A hydrogen flouride laser operating at 1 atm possesses 1e+6 J per
cubic meter according to the document with reactoin times on the order
of 1e-9 seconds. Increasing pressures increase energy density. 150
atm produce 1.5e+8 J per cubic meter.

If 2e+4 J are needed, and 2e+8 J per cubic meter of H2 and F2 gas
reacting in a pressure vessel at 200 atm - means that a container of
only 1e-4 cubic meters, or 100 ml - is needed to detonate a Lithium-6-
Deuteride system - with a Deterium-Tritium 'spark-plug'. The entire
system occupies less than 500 milli-liters - 1/2 liter - of volume.

1,000 pulse units are required to achieve orbit.

5,000 pulse units provide transport anywhere in the inner solar system
in forty days or less at low constant acceleration once on orbit.

Vehicle sizes of approximately 500,000 tons with an empty weight of
150,000 tons - made mostly of steel - appear immediately feasible.

This is between the mid-range and super orion nuclear pulse ships.

http://en.wikipedia.org/wiki/Project_Orion_%28nuclear_propulsion%29

There are three momentum absorber configurations discussed.

a.
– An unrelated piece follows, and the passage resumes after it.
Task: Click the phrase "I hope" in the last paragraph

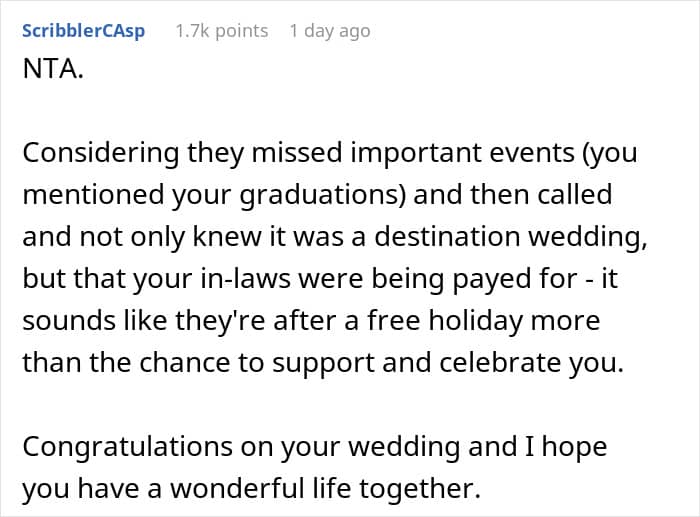Action: point(566,446)
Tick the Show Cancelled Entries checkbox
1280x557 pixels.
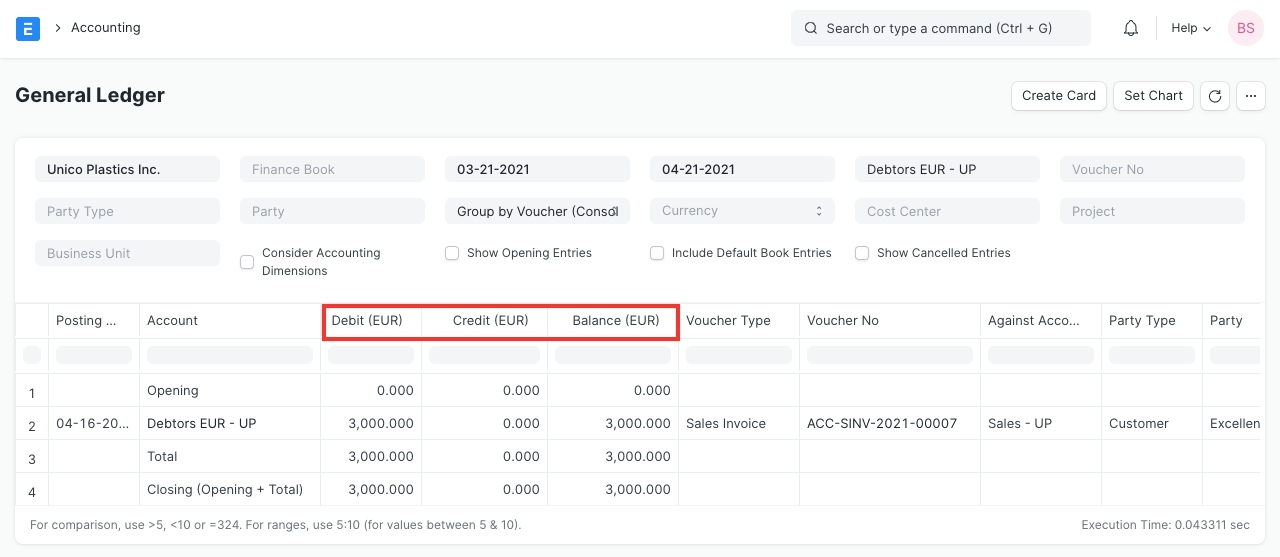pyautogui.click(x=862, y=253)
Pusher plate
b. magnetic blanket
c. internal system

A shaped pusher plate, that is sort of a hybrid between a and c is not
explicitly discussed, but such a system appears possible on a large
scale, given the data in this paper.which allows a pusher plate to be
very efficient. Shaping the pulse wave achieves the same effect.

What appears immediately possible is that a perfectly clean
interplanetary freighter that is capable of giving us access to solar
system resources on the same scale, cost and time-frame as oceanic
freighters give us access to the world's resources.
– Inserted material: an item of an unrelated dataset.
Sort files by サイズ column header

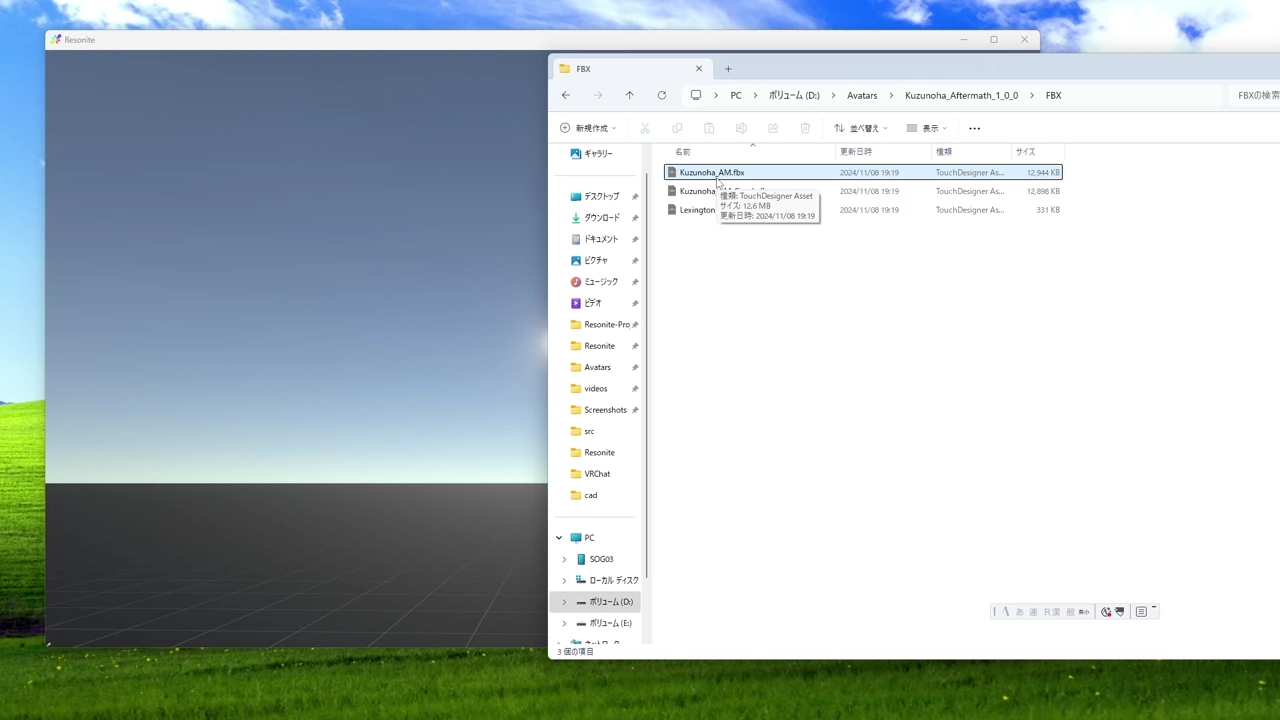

At typical aerospace development costs of $5.3 milion per ton, the
vehicles would cost $2.65 trillion each. Obviously using steel
construction throughout, and allowing for the high energy density of
the fuels has the potential to reduce costs. How low? Well,
perhaps as low as $2,600 per ton - 1/500th the cost of an aerospace
project. , This would make the vehicle $400 million - about twice the
cost of a LNG super-tanker, which costs about $200 million. LNG
tankers are far more expensive than conventional tankers, which are
half again as much to construct new.

A cone 300 m tall and 200 m diameter at the base, would have a total
volume of 6,283,185 cubic meters. Allowing 100 m length of the 200 m
momentum absorber for the momentum conditioning unit,

This is a payload volume 9.76x that of the Emma Maersk's 643,140 cubic
meters. This implies a payload of 107,464 shipping containers (14
tons each) and from that a structural fractoin using the tables in the
document described here, 450,000 tons empty, 1,950,000 tons full, and
an additional 550,000 tons of propellant - for a maximum take off
weight of 2.5 million tons.

Something like this vehicle could pioneer the opening of the solar
system - erecting cities on the moon and mars - establishing mines on
Ceres and Eros - putting up power satellite networks - placing
remotely operated factories in space.

This could have been done in the 1970s, it can be done today.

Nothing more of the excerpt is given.